Wednesday, March 26, 2014

saturday

We have not had a lot of weekends at home, as of late. We moved to Europe to travel on the cheap, and we have been making the most of it in the last couple of months. It's fun, and hard work, and worth it. But it was so nice a couple of weekends ago to wake up and look at each other and realize we had no plans for the morning and beautiful spring weather outside. We hopped onto our bikes and off we went to enjoy our own neighborhood.

Two kindly Dutch ladies gave us a brunch of homemade quiche and pannenkoeken at MAF (Mad About Food) and we looked at the pretty church across the way. Afterward, Steve chased the kids around the playground while I perched on a nearby bench and enjoyed the rare pleasure of having my nose in a book, and then we cycled out to the twin lighthouses on the seashore. 

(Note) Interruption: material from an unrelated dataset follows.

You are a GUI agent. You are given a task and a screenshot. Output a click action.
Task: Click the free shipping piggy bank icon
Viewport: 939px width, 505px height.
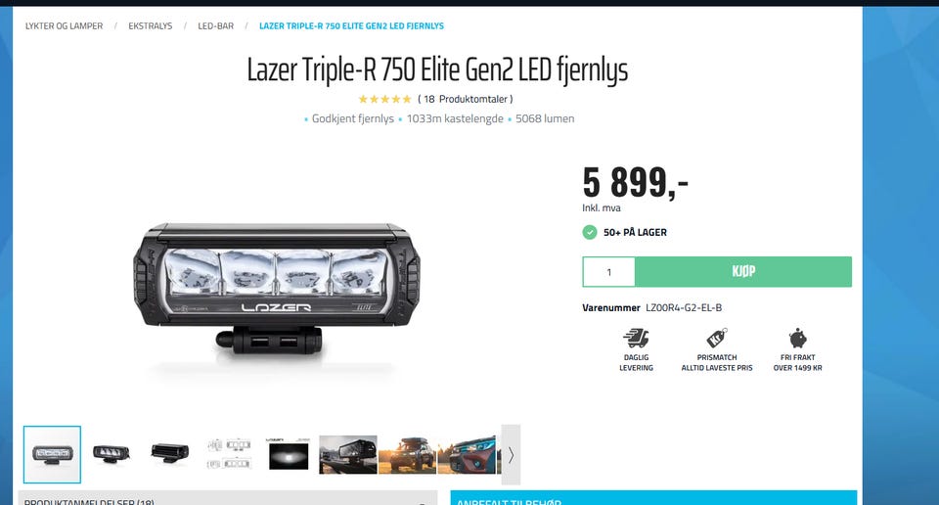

Everyone was out enjoying the weather, even if the sun worshipers lying on the beach were clad in black hats, coats, and boots. Back at home, the kids settled down to read and we napped and cooked, and later snuck off to the M.C. Escher museum while our kids played with our friend Ksenija. Steve had Metamorphosis on his wall when we were dating, which I now realize might have been vanity, he looks so like the artist. 

We got home just in time for family movie night, with popcorn and lots of cuddling.